**DATA FOR THIS EXERCISE:**
*** Begin section ***

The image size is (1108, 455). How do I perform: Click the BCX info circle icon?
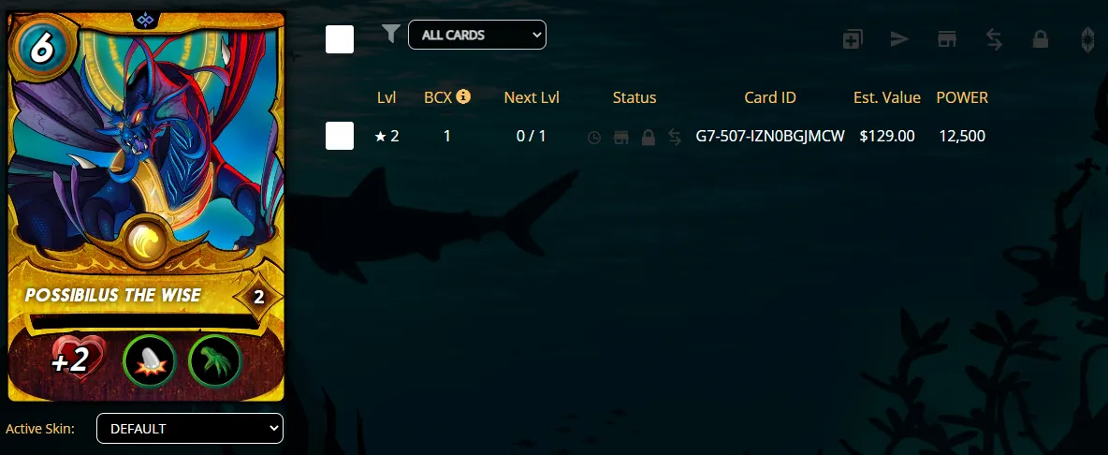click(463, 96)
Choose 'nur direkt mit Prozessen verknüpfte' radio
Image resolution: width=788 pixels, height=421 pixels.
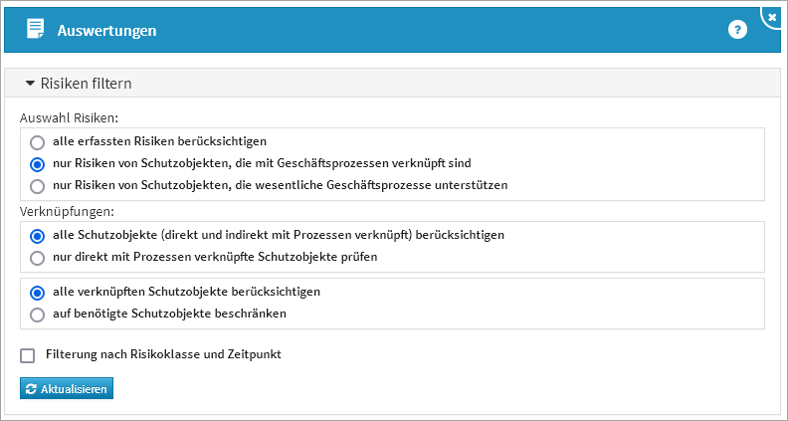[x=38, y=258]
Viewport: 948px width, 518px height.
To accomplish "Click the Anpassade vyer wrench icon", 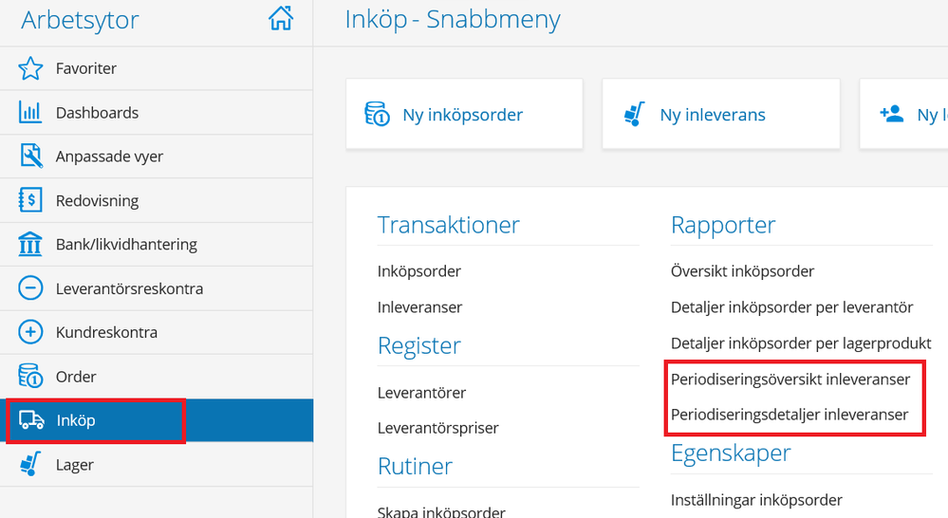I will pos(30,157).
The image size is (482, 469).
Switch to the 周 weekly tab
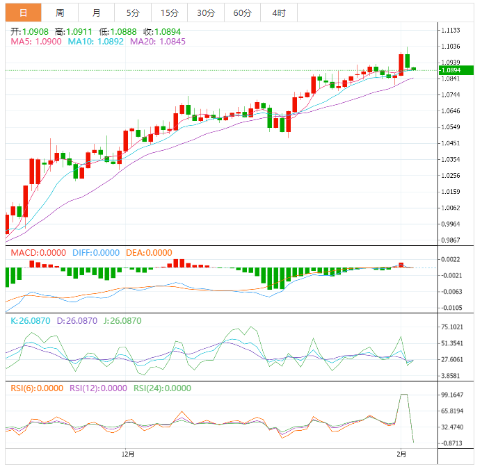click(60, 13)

*** End section ***
*** Begin section ***

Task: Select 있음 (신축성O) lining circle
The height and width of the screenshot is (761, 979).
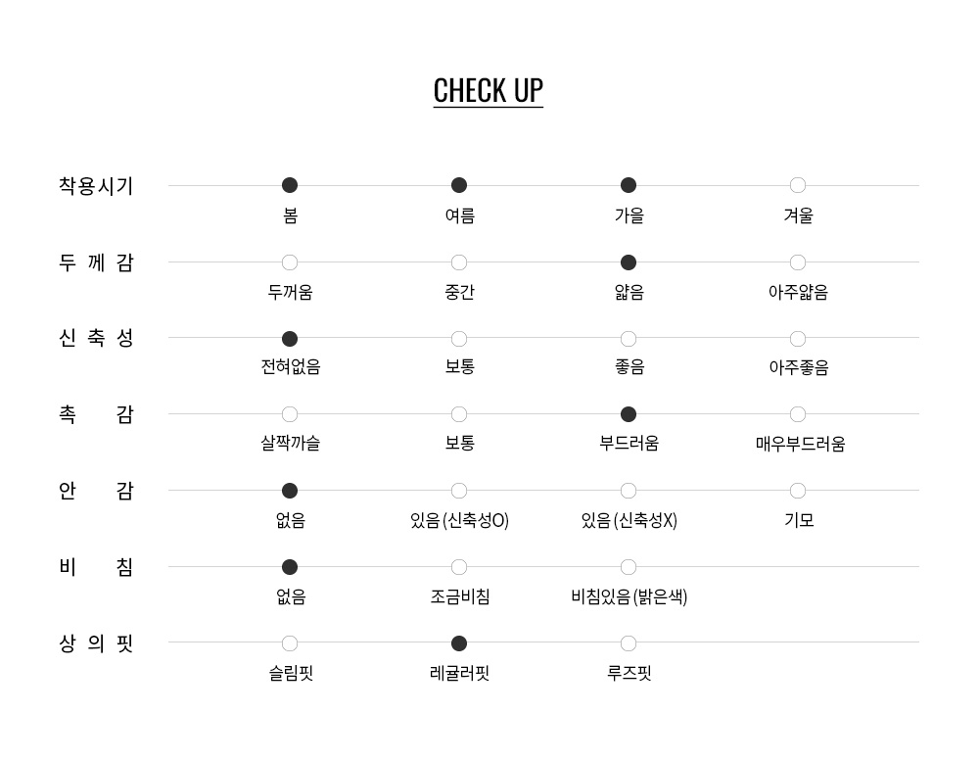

*** End section ***

**REQUIREMENT:** Look through the material above and print exactly the lines from the one containing "Task: Select 있음 (신축성O) lining circle" to the one containing "The height and", both included, and nothing more.

**WRITTEN ANSWER:**
Task: Select 있음 (신축성O) lining circle
The height and width of the screenshot is (761, 979).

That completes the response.